Le déséquilibre des salaires

Cette rareté serait-elle alors une conséquence directe des sirènes des Gafa qui ouvrent en (très) grand leurs portes aux compétences en AI ? Non, répond Claire Lucas (Bouygues Telecom). « On ne recrute pas les mêmes personnes que Facebook. On cherche des profils techniques et métiers mais pas scientifiques. La question de la perte de profils vers Facebook ne se pose pas. »

Pourtant il existe véritablement un argument de poids qui déséquilibre ce fragile écosystème : celui d’un écart frappant des salaires. « Nous sommes souvent confrontés à des profils ayant un pied chez Google et un pied chez un industriel », témoigne Benoît Binachon (Uman Partners). Ces postes diffèrent : « chez Google, ils travaillent à produire en permanence des algorithmes et chez un industriel (comme Bouygues Telecom par exemple), il existe un aspect transformation et un aspect humain. » 
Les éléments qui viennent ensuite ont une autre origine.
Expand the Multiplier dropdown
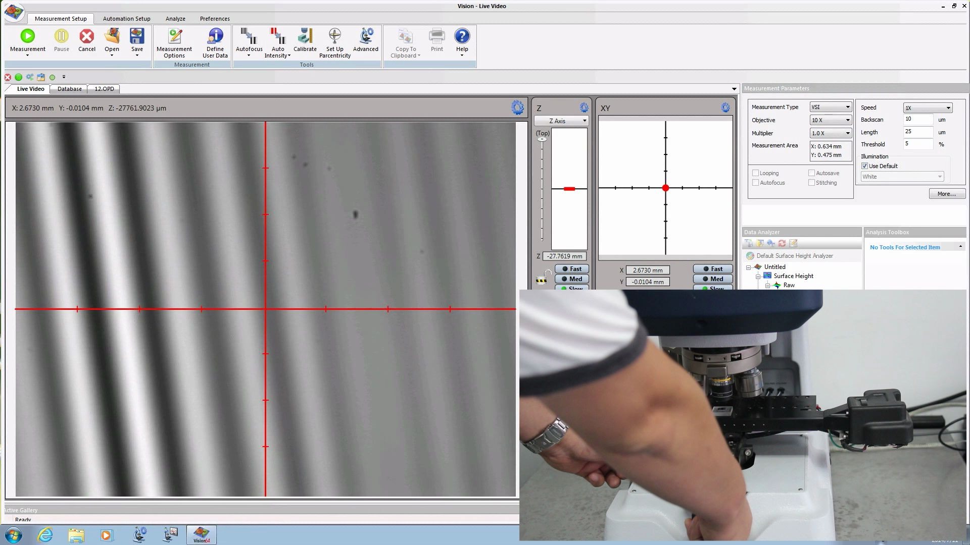846,132
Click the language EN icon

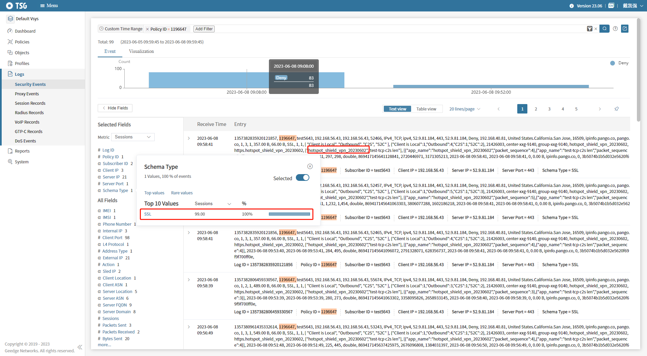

Mais les niveaux de salaires diffèrent également. Selon Benoît Binachon, si un profil (10-15 ans d’expérience) avec de fortes compétences techniques et de faibles compétences en management, sera payé 300 K€ par an chez un Gafa ou une société technologique spécialisée, il ne gagnera que 120 K€ annuels chez une entreprise traditionnelle. Un écart abyssal, en effet.